Task requirements:
Render the items as a numbered list, beginning at the line that contains "Open the Meta Platforms holding link" and stopping after the line that contains "(x=69, y=118)". Omit blank lines and leave the pictures out of the list.

Entries:

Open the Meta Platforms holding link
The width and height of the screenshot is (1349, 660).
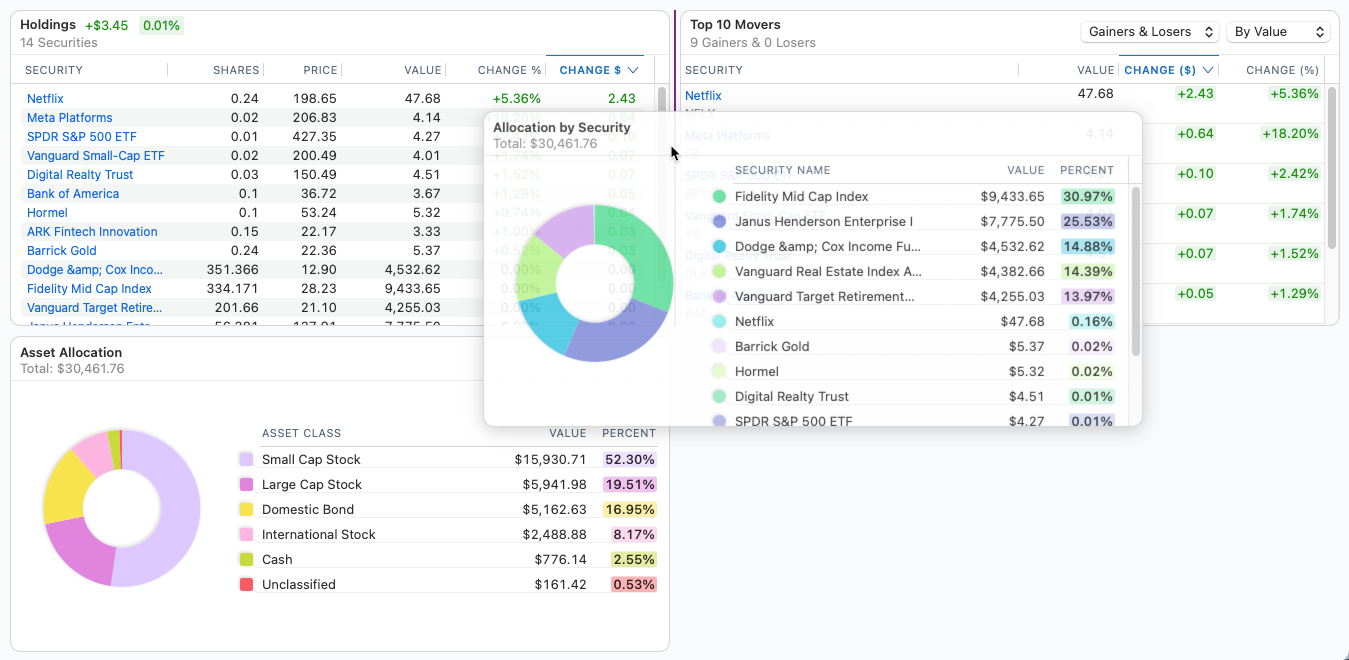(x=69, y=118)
---
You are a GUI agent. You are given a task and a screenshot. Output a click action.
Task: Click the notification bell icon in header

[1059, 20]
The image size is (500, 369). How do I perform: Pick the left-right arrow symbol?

Solution:
1. Open the Meta Platforms holding link
2. The width and height of the screenshot is (1349, 660).
3. (x=69, y=118)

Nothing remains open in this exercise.